Required action | Lines to return, exactly: from the line with "Image resolution: width=753" to the line with "Task: Select the CEA product cell" in the entries below, both included.
(Beginning of Dataset records)
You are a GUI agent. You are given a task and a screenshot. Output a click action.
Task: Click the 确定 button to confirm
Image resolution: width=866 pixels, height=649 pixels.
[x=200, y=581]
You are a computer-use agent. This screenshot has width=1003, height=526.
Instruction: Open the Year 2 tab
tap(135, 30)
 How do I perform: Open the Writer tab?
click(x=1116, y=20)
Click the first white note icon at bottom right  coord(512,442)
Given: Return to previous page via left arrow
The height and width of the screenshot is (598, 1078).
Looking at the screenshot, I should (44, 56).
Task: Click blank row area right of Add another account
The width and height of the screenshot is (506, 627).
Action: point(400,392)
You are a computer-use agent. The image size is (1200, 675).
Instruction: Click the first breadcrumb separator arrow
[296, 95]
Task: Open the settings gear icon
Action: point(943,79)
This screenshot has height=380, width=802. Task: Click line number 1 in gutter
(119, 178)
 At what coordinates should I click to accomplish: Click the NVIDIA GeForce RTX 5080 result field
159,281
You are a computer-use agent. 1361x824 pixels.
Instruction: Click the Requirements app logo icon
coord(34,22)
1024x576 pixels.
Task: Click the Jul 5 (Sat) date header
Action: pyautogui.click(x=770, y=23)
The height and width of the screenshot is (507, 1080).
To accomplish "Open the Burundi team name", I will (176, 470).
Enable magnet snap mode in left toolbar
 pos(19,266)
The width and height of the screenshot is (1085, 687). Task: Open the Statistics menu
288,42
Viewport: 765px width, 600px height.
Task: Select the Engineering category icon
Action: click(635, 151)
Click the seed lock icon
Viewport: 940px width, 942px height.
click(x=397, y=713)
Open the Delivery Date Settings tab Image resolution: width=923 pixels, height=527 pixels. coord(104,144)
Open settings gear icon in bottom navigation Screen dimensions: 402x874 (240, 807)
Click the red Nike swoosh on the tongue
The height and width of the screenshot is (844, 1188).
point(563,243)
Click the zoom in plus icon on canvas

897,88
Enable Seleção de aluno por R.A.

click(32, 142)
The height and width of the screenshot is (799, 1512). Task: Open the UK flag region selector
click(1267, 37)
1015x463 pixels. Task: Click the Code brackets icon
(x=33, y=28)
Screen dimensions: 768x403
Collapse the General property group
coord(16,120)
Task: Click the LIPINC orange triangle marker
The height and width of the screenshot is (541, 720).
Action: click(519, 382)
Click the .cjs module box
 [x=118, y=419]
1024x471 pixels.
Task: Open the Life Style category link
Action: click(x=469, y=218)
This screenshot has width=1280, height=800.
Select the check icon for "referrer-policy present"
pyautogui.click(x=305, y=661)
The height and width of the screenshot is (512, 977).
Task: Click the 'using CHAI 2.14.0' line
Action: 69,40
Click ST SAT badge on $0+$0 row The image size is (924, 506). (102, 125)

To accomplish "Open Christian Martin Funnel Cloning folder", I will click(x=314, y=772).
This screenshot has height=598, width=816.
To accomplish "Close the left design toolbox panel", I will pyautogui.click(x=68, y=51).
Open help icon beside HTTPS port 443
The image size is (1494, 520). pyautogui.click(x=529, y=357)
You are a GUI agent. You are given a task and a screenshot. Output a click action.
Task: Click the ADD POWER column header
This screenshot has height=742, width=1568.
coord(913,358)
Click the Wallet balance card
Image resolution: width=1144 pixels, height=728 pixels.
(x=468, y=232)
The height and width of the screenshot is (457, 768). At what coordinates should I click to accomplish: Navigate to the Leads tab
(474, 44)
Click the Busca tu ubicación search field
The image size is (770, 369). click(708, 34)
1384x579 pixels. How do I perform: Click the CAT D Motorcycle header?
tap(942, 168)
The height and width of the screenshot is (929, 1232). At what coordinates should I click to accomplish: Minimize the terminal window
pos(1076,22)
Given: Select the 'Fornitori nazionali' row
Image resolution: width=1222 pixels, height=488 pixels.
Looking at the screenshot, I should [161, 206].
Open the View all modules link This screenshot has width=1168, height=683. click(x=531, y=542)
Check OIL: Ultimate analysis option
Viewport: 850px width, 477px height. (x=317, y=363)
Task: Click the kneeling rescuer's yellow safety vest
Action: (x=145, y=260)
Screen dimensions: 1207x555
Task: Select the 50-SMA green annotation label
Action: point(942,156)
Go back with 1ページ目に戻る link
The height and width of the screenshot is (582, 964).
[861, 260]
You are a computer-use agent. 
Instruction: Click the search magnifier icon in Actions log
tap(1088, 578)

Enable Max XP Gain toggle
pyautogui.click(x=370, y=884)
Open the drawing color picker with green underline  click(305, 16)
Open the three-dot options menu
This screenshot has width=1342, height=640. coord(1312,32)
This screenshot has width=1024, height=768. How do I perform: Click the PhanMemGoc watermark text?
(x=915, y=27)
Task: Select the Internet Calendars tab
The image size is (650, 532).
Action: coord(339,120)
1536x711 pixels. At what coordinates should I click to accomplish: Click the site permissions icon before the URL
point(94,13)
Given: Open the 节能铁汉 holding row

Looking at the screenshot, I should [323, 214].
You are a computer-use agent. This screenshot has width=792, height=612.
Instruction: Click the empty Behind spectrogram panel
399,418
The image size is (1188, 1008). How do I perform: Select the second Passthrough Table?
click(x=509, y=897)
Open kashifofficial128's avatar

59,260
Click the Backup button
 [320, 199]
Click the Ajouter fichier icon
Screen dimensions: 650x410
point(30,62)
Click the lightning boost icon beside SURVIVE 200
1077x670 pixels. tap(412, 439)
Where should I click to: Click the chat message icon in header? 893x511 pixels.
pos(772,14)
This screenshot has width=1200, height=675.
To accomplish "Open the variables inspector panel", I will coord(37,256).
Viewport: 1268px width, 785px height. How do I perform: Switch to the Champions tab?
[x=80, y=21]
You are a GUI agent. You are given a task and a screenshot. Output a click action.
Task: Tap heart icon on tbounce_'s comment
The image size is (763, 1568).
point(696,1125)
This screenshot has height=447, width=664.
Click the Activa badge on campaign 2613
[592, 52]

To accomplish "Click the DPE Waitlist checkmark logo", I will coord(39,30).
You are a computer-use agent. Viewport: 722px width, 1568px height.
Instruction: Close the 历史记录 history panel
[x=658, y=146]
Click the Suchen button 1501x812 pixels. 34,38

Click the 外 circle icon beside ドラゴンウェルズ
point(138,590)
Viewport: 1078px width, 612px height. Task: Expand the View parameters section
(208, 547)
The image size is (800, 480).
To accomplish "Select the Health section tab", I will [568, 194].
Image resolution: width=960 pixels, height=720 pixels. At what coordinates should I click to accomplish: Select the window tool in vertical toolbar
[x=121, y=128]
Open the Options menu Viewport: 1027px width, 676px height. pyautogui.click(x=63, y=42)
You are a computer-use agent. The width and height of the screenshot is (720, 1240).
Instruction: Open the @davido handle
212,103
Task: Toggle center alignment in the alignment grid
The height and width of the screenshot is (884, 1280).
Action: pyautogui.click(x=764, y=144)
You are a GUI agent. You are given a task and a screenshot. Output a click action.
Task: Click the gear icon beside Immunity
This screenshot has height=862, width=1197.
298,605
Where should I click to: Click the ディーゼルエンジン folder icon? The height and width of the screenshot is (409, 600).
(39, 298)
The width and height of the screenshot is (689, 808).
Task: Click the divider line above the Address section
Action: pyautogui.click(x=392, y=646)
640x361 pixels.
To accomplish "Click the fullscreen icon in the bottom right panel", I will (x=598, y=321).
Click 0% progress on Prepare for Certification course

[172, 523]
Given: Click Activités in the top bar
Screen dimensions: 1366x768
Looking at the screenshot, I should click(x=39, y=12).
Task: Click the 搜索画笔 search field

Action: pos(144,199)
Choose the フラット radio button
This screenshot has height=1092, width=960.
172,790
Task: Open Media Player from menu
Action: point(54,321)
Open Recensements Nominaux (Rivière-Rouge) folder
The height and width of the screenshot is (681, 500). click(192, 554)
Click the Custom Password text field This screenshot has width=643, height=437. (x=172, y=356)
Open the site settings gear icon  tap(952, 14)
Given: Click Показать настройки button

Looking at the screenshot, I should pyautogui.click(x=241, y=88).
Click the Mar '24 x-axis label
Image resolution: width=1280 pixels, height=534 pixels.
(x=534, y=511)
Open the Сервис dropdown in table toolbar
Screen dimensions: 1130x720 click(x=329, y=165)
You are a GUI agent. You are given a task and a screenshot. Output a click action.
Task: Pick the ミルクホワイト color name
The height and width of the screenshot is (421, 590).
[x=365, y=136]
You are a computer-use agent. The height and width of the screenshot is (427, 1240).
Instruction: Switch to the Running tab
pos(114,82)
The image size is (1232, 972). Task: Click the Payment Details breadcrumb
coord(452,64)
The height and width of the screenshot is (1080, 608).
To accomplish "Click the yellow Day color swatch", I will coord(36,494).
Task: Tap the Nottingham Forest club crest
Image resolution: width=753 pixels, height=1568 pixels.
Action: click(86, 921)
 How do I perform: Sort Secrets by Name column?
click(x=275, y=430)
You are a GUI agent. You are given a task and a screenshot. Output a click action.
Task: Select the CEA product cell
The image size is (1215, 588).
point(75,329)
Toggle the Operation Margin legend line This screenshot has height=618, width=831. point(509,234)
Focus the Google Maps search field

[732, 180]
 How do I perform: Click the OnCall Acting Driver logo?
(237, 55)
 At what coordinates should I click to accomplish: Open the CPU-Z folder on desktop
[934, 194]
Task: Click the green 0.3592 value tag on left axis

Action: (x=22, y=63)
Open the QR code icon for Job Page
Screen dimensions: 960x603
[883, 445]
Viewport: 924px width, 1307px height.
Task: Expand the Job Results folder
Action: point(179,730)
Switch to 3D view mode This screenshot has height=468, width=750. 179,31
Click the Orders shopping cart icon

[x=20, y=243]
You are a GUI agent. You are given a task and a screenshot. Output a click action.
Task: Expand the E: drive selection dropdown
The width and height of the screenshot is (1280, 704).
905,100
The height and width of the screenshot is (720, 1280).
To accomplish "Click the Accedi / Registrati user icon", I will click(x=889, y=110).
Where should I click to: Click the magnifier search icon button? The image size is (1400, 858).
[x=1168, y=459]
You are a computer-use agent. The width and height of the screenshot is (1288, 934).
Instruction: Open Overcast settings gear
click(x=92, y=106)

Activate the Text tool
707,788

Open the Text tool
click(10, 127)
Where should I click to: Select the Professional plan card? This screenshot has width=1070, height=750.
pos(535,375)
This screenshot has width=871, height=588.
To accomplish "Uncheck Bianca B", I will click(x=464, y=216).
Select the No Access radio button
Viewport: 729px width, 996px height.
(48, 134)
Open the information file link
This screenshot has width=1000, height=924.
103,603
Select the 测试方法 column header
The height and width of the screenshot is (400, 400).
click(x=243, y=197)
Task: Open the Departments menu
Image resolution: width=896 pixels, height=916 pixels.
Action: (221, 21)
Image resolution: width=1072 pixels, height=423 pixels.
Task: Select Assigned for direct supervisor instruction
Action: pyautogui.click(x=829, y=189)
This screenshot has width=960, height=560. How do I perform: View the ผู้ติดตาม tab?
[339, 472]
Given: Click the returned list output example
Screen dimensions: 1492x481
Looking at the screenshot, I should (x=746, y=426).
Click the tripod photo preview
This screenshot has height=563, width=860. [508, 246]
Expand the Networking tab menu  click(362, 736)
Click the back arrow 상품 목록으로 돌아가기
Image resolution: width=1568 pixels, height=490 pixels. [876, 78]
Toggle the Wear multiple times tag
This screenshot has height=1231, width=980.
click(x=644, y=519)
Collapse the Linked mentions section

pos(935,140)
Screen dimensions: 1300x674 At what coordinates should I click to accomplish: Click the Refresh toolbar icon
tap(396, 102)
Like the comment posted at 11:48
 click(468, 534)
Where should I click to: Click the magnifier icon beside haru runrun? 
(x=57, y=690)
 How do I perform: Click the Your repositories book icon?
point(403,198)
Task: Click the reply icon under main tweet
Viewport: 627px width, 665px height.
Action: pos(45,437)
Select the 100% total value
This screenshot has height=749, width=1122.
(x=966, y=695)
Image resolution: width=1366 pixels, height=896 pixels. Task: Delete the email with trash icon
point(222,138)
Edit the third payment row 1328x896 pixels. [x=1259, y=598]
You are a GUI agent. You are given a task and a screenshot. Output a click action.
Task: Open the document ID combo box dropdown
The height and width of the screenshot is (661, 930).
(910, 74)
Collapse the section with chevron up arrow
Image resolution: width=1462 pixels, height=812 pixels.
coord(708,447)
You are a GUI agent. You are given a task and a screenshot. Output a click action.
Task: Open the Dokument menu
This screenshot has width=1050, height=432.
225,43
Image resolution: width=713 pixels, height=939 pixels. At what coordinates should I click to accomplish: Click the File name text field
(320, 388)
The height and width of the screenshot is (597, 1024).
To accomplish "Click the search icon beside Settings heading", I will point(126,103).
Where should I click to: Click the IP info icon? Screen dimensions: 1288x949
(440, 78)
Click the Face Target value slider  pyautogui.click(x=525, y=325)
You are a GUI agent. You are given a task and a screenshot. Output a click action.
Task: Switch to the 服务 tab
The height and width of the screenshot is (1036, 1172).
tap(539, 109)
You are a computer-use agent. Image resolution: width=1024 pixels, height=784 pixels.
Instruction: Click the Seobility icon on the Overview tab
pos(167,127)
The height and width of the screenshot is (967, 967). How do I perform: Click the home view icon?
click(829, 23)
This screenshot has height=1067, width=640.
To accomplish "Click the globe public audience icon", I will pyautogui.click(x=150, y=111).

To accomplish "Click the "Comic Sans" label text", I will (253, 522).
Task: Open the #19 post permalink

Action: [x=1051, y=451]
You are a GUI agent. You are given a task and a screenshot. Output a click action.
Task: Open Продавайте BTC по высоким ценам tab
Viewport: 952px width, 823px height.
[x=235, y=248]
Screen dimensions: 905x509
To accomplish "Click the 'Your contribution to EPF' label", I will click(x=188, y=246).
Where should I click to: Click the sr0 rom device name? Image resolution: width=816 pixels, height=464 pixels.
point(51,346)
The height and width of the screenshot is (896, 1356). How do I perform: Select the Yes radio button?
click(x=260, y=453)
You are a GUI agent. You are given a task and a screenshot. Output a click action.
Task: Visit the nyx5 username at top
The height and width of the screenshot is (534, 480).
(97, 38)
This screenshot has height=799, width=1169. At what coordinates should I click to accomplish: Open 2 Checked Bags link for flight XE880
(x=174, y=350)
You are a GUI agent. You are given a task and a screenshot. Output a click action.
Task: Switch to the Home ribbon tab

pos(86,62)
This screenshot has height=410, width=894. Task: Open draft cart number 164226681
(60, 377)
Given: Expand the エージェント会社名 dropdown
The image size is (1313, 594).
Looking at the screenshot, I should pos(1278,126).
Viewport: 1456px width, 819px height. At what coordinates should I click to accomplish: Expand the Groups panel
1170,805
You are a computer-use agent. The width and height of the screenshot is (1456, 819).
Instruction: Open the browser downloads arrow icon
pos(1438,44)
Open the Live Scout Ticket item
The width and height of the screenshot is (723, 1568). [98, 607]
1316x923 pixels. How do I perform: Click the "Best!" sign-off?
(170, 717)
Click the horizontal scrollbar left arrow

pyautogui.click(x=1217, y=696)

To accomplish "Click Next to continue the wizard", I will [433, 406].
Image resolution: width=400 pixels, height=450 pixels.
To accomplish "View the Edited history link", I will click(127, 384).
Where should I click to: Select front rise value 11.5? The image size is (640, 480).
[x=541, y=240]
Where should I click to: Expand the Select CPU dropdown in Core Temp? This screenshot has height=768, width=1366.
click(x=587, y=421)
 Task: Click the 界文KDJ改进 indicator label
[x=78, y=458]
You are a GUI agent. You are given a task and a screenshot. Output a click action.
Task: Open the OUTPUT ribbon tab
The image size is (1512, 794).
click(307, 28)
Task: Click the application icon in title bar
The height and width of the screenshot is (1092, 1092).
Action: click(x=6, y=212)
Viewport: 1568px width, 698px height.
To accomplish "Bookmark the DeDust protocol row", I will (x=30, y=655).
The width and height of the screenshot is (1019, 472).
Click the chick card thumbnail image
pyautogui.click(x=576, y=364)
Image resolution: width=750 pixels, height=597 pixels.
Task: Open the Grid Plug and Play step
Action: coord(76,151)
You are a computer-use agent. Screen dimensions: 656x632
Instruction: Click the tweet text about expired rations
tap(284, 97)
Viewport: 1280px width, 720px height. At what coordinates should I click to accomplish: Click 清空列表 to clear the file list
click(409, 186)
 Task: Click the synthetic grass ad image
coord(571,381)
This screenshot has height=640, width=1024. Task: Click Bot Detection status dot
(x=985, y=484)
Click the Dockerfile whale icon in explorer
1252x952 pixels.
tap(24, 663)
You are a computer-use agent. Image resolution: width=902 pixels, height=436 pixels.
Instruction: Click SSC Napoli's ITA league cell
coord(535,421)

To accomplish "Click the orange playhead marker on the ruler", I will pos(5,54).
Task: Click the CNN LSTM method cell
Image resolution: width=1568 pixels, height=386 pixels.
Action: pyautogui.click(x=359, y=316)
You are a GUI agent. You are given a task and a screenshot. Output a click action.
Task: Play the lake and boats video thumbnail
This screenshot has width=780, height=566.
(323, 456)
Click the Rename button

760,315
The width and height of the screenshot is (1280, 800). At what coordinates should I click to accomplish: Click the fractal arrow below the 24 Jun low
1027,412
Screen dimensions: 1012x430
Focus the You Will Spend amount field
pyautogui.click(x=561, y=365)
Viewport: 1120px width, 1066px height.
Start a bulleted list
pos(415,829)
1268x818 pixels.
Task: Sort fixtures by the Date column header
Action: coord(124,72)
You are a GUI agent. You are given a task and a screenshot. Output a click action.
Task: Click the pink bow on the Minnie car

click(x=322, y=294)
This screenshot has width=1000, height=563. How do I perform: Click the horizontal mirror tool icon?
(End of Dataset records)
Answer box |
Image resolution: width=753 pixels, height=1568 pixels.
Action: click(86, 921)
 How do I perform: Sort Secrets by Name column?
click(x=275, y=430)
You are a GUI agent. You are given a task and a screenshot. Output a click action.
Task: Select the CEA product cell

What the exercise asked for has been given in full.